-- YOUR GOAL --
Look through the material below. Return exactly the lines from the one with "Visszaigazolás (335, 2344)" through the one with "preciz.hu (548, 1949)", both included.

-- MATERIALS PROVIDED --

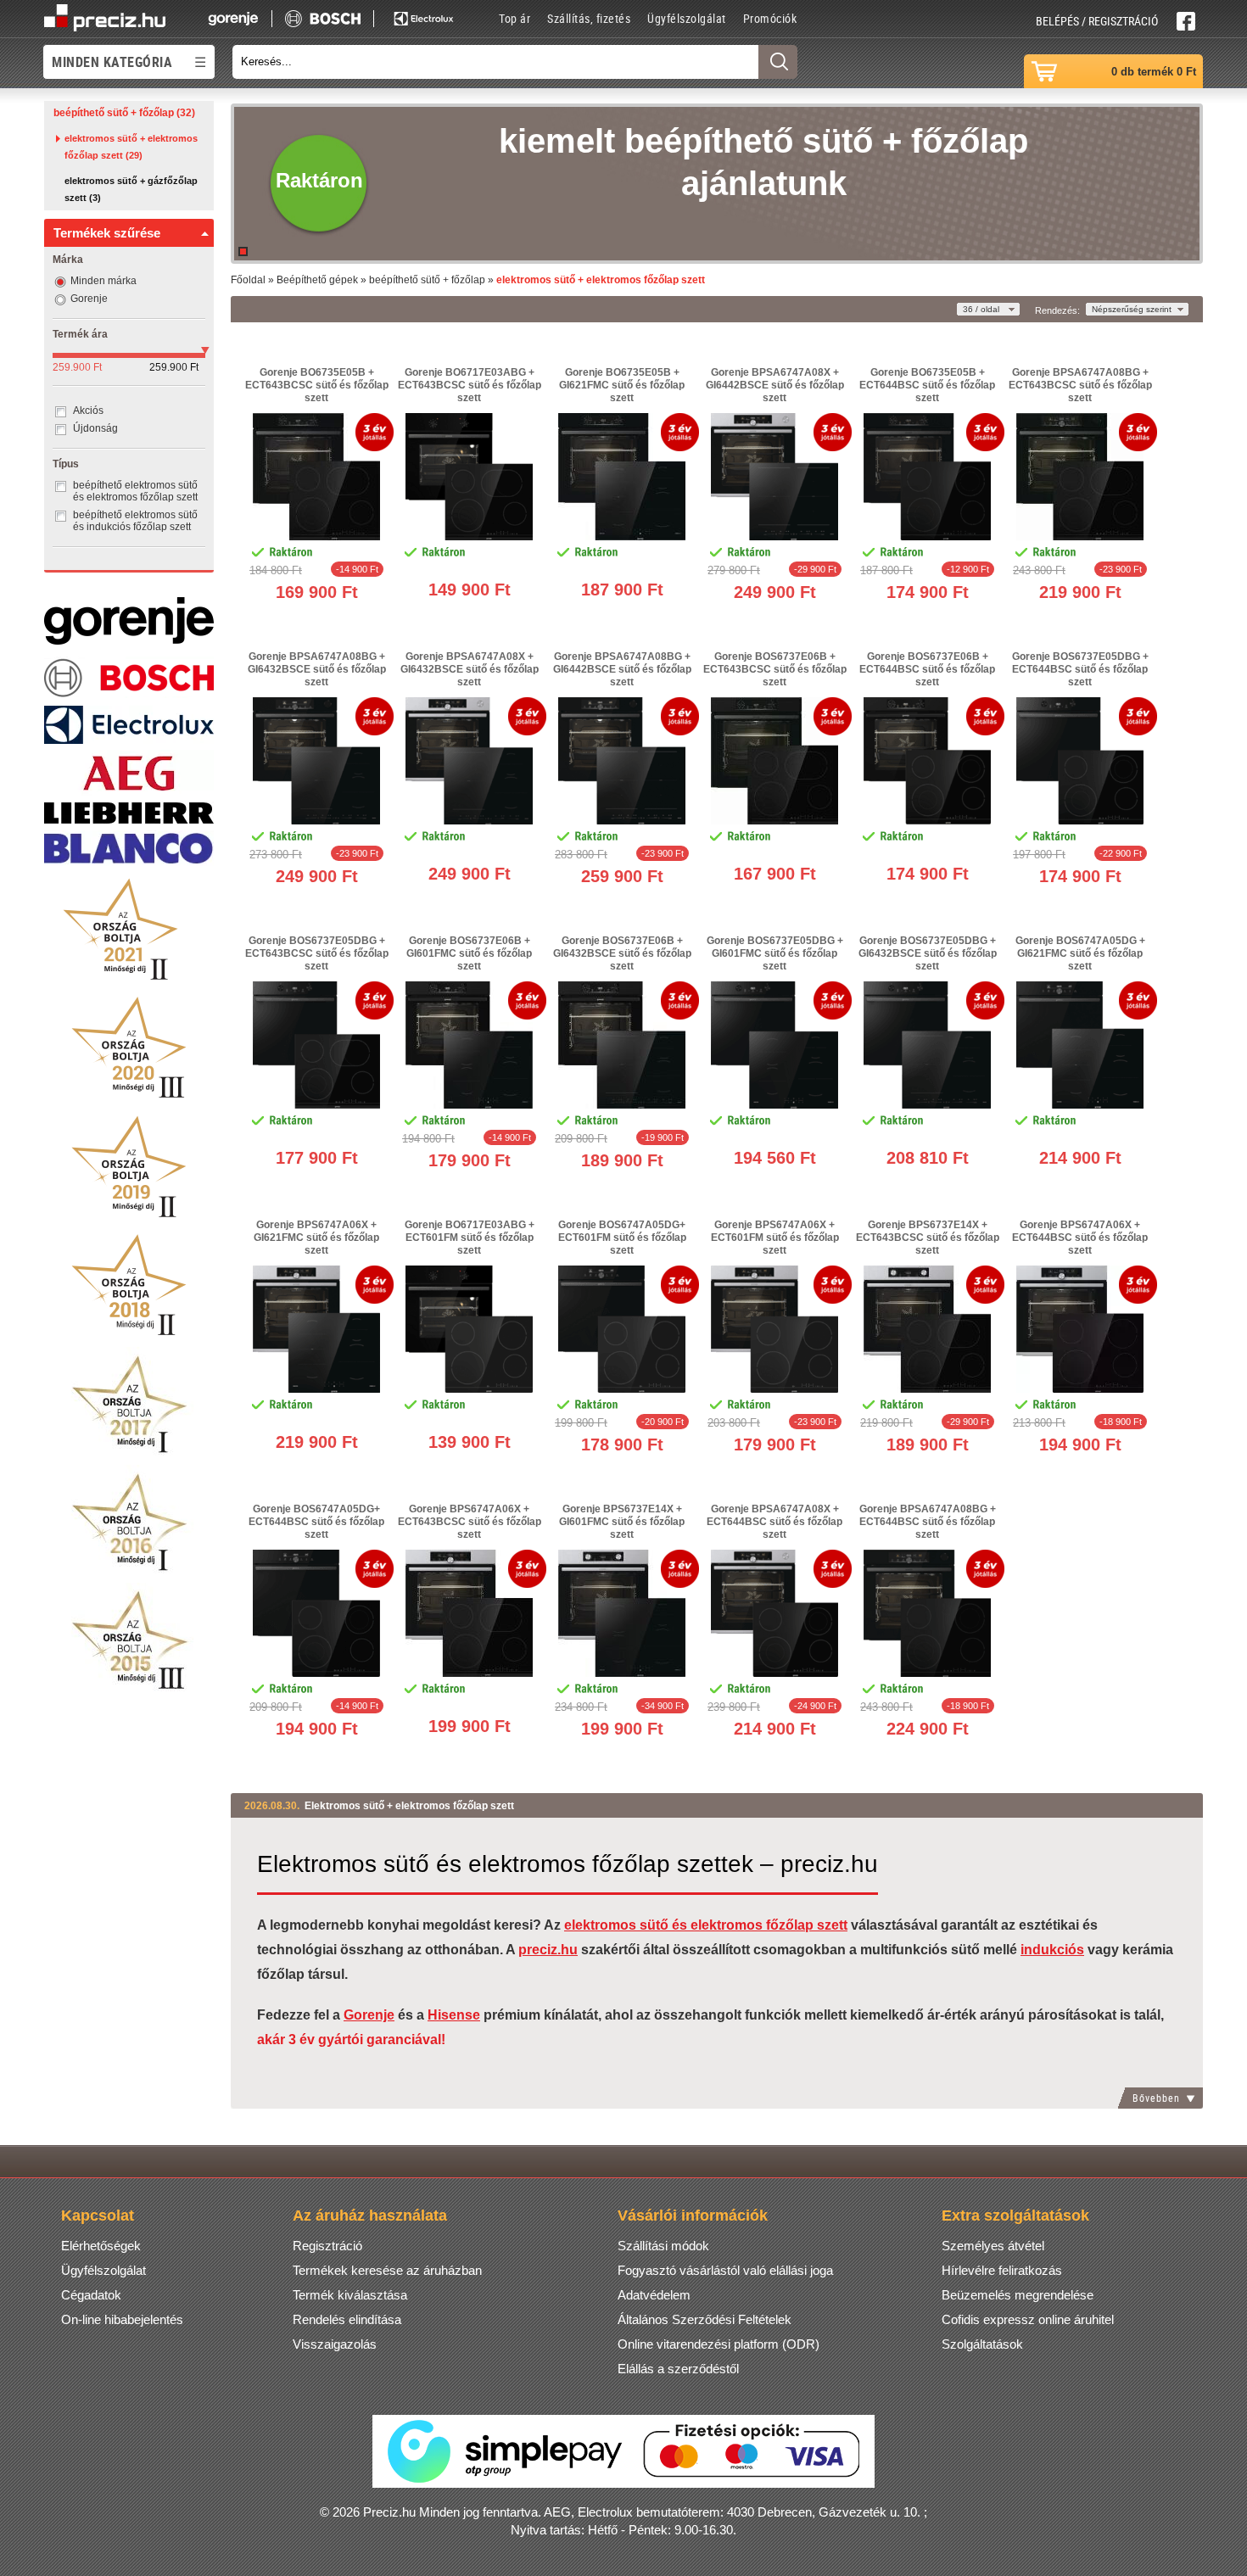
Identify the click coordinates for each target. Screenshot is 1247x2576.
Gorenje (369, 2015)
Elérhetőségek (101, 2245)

...

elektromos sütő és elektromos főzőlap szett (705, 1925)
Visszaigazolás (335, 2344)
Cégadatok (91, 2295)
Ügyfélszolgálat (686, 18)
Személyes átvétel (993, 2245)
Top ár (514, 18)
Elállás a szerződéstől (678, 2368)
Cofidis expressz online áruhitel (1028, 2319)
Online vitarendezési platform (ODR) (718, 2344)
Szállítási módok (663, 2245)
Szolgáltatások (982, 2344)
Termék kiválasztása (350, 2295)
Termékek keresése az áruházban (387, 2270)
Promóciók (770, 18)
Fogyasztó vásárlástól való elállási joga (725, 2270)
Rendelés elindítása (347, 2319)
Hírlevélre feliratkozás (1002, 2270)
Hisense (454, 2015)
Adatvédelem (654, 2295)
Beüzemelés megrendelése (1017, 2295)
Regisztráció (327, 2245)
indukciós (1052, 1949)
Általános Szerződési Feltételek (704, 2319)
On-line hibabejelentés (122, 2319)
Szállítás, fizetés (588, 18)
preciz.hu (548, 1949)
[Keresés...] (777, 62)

-- RESULT BELOW --
Visszaigazolás (335, 2344)
Cégadatok (91, 2295)
Ügyfélszolgálat (686, 18)
Személyes átvétel (993, 2245)
Top ár (514, 18)
Elállás a szerződéstől (678, 2368)
Cofidis expressz online áruhitel (1028, 2319)
Online vitarendezési platform (ODR) (718, 2344)
Szállítási módok (663, 2245)
Szolgáltatások (982, 2344)
Termék kiválasztása (350, 2295)
Termékek keresése az áruházban (387, 2270)
Promóciók (770, 18)
Fogyasztó vásárlástól való elállási joga (725, 2270)
Rendelés elindítása (347, 2319)
Hírlevélre feliratkozás (1002, 2270)
Hisense (454, 2015)
Adatvédelem (654, 2295)
Beüzemelés megrendelése (1017, 2295)
Regisztráció (327, 2245)
indukciós (1052, 1949)
Általános Szerződési Feltételek (704, 2319)
On-line hibabejelentés (122, 2319)
Szállítás, fizetés (588, 18)
preciz.hu (548, 1949)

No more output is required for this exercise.